Instructions to follow:
I would like every record reproduced exactly, with the pictures left out.

(Records excerpted from a collection)
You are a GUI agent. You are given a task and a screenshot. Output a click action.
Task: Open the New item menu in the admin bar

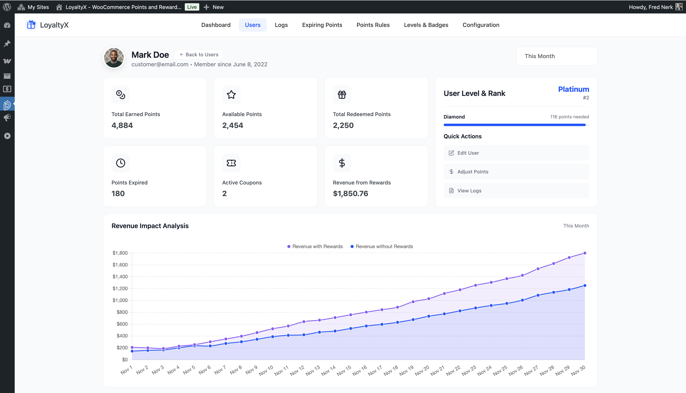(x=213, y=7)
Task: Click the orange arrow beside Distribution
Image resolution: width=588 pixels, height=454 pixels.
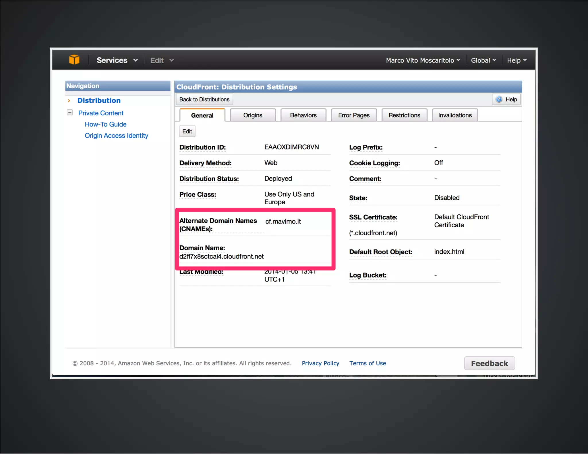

Response below:
You are a GUI agent. You are given a task and a screenshot. Output a click action.
Task: Open the New item menu in the admin bar

(x=213, y=7)
Task: Click the orange arrow beside Distribution
Image resolution: width=588 pixels, height=454 pixels.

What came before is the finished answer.